Ottawa Sun article on Kyoto

Lorrie Goldstein

Tue, June 24, 2008
Politicians don’t know Kyoto

Over the past 18 months I’ve written scores of columns on global warming.

I’ve read nine books on the subject so far (six by authors supporting the theory of man-made global warming and the Kyoto accord, three by skeptics). I’ve watched three documentaries, including Al Gore’s An Inconvenient Truth, and two by skeptics. I’ve read hundreds of articles and now spend at least two to four hours each week researching this issue.

The best journalism, pro and con, is coming out of the United Kingdom and Europe, where carbon taxes and cap-and-trade are already adversely affecting millions of people because of skyrocketing energy prices.

I’m not an expert. But I am an engaged lay person who now knows enough that I can tell when someone is bullsh****** us.

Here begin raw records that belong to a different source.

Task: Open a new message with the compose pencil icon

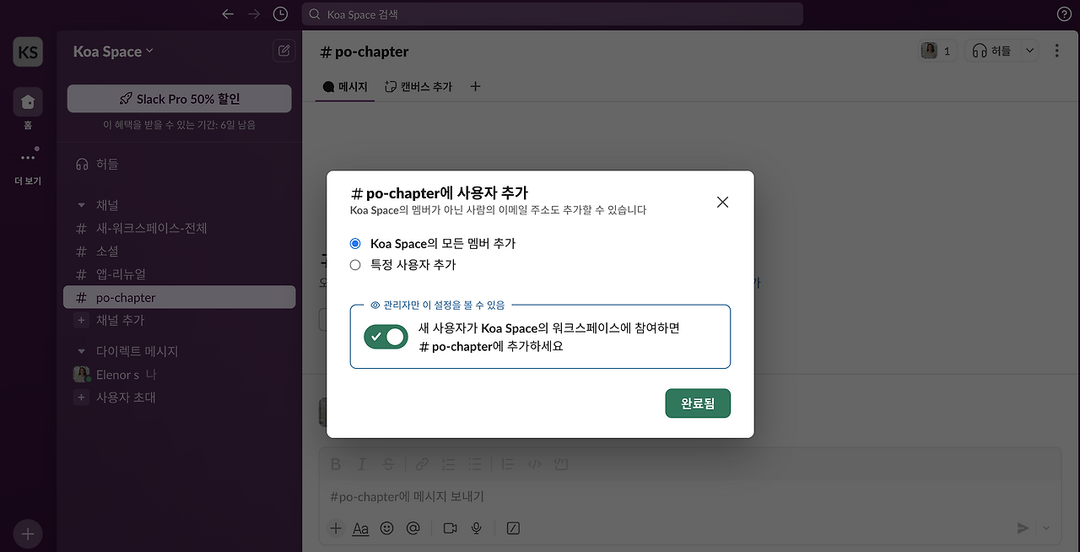Action: coord(284,51)
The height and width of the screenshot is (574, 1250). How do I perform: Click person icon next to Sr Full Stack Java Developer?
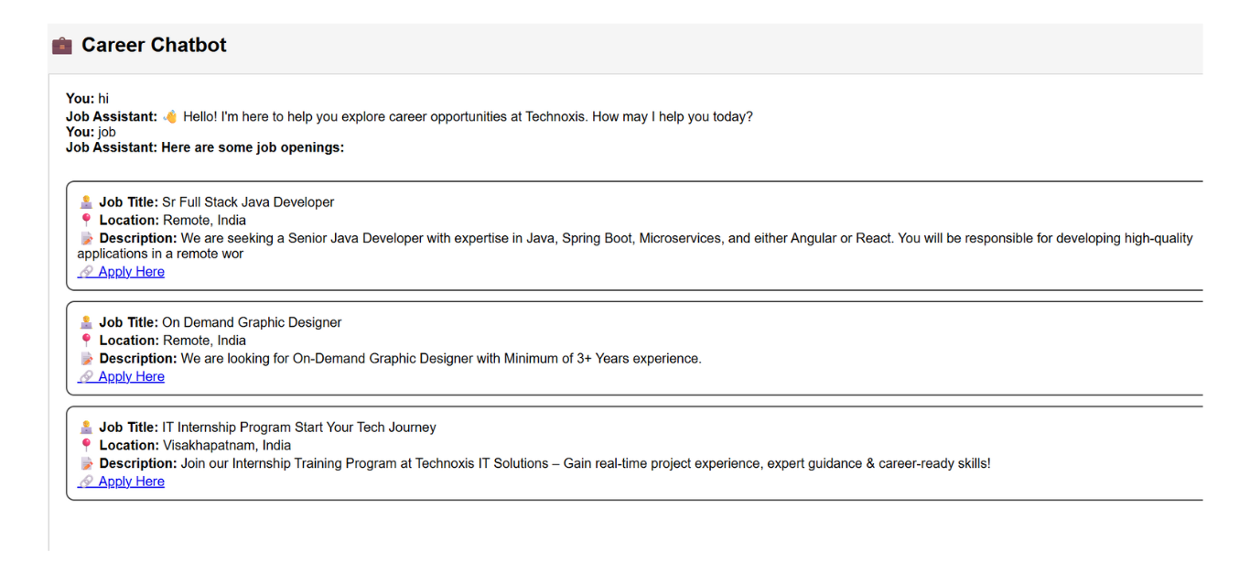(x=87, y=202)
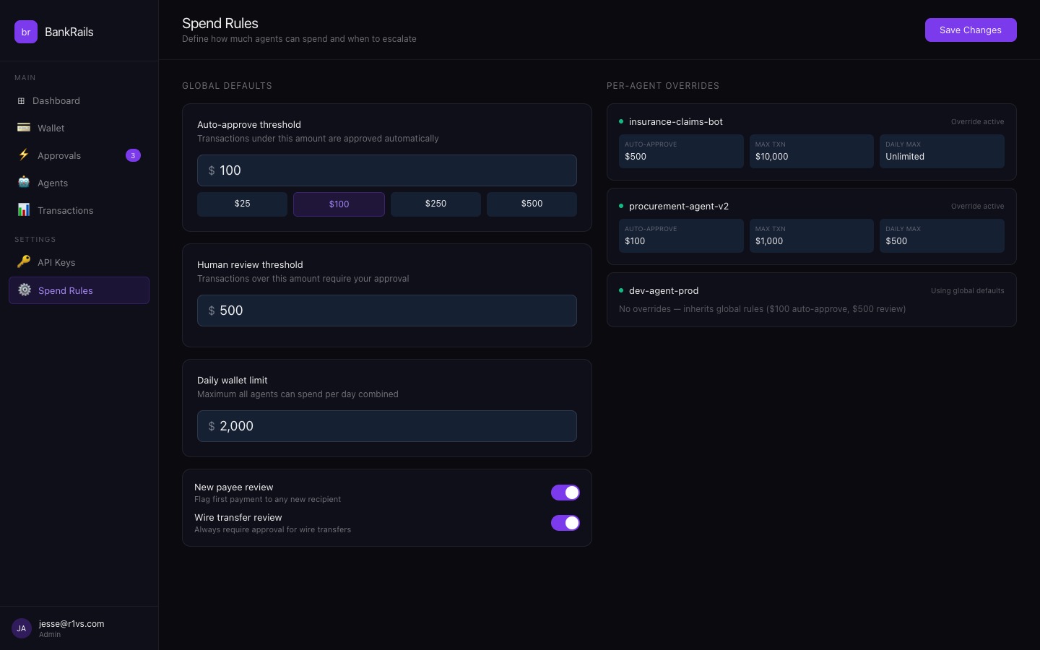Click the approvals badge showing 3
Image resolution: width=1040 pixels, height=650 pixels.
coord(133,155)

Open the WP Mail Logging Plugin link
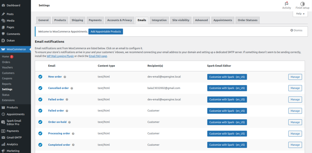(60, 56)
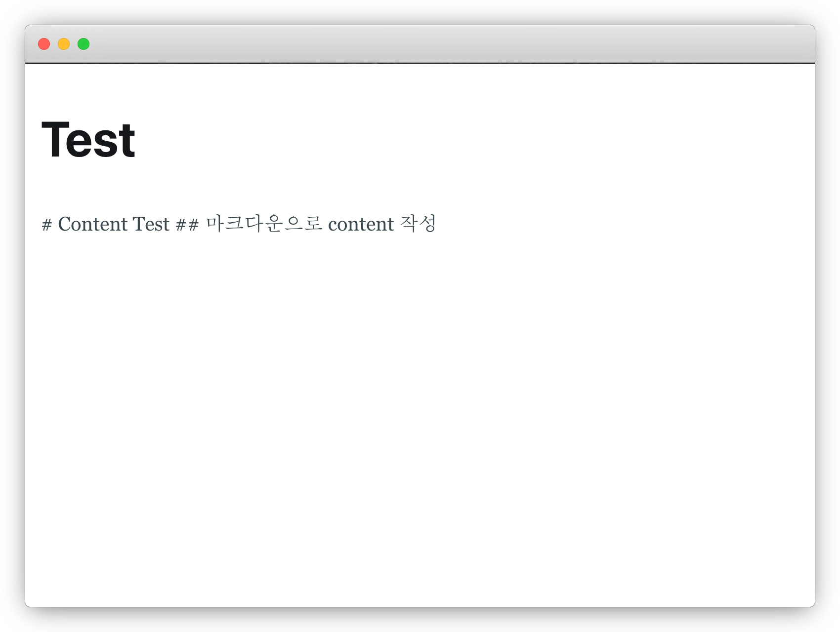Click the empty gray title bar area
The width and height of the screenshot is (840, 632).
(445, 44)
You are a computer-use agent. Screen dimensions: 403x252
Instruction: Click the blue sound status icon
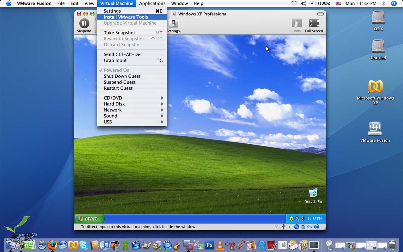coord(316,227)
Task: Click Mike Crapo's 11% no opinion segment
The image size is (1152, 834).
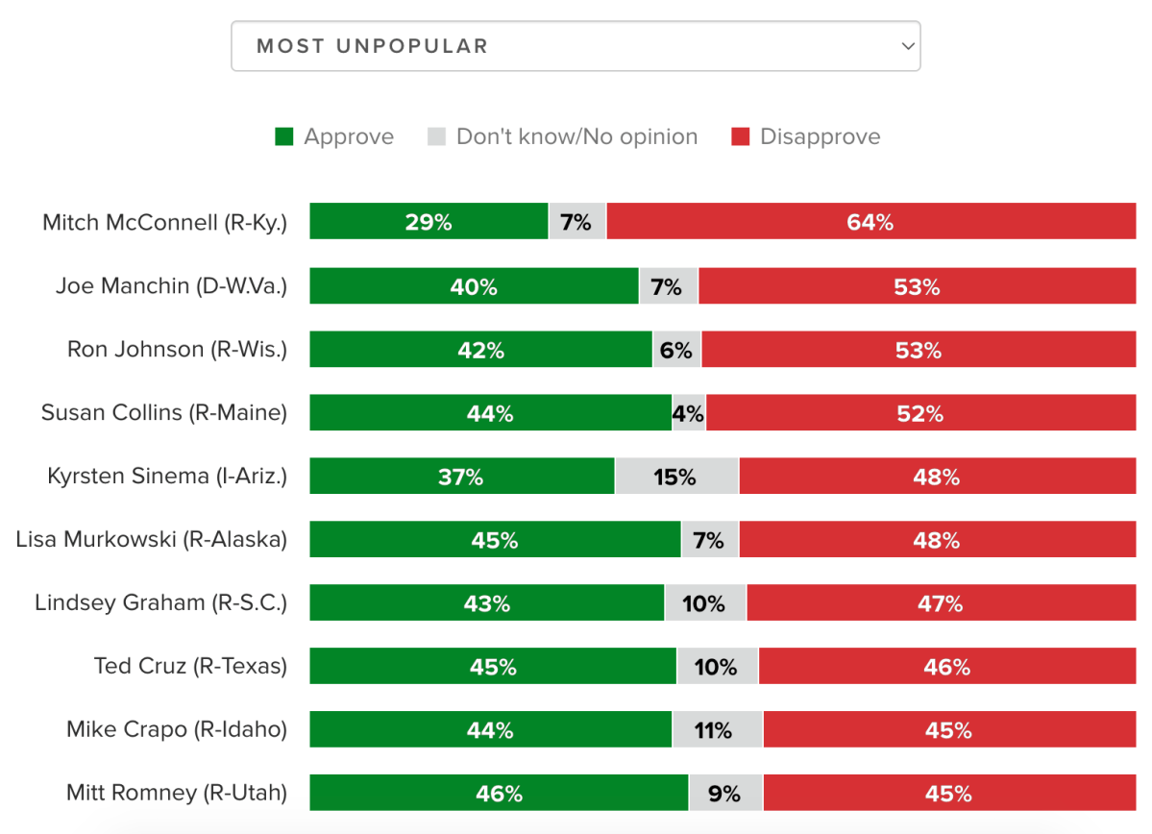Action: click(717, 730)
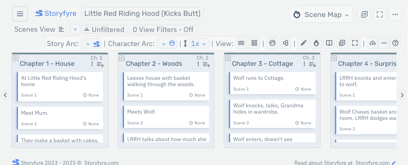Image resolution: width=408 pixels, height=165 pixels.
Task: Open Chapter 1 - House options menu
Action: [92, 64]
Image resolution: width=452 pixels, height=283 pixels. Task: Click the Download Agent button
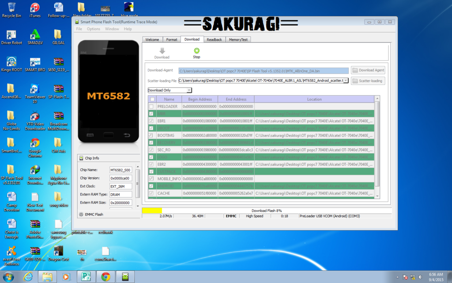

Here’s what I’ve figured out so far.

First, Canadians care about this issue, passionately.

Second, most politicians, regardless of party, don’t know what they’re talking about.

They don’t understand the theory of anthropogenic global warming, or what is known with confidence and what isn’t.

They don’t know the difference between the Earth’s natural greenhouse effect and man-made greenhouse gas (GHG) emissions.

They don’t realize the economic dislocation involved in moving to a carbon-free from a carbon-based ecomony.

Most politicians don’t know what the Kyoto accord says. They think it’s an environmental treaty. It’s not. It’s an economic treaty.

Its purpose is not to reduce GHG emissions — under it GHG emissions are guaranteed to rise.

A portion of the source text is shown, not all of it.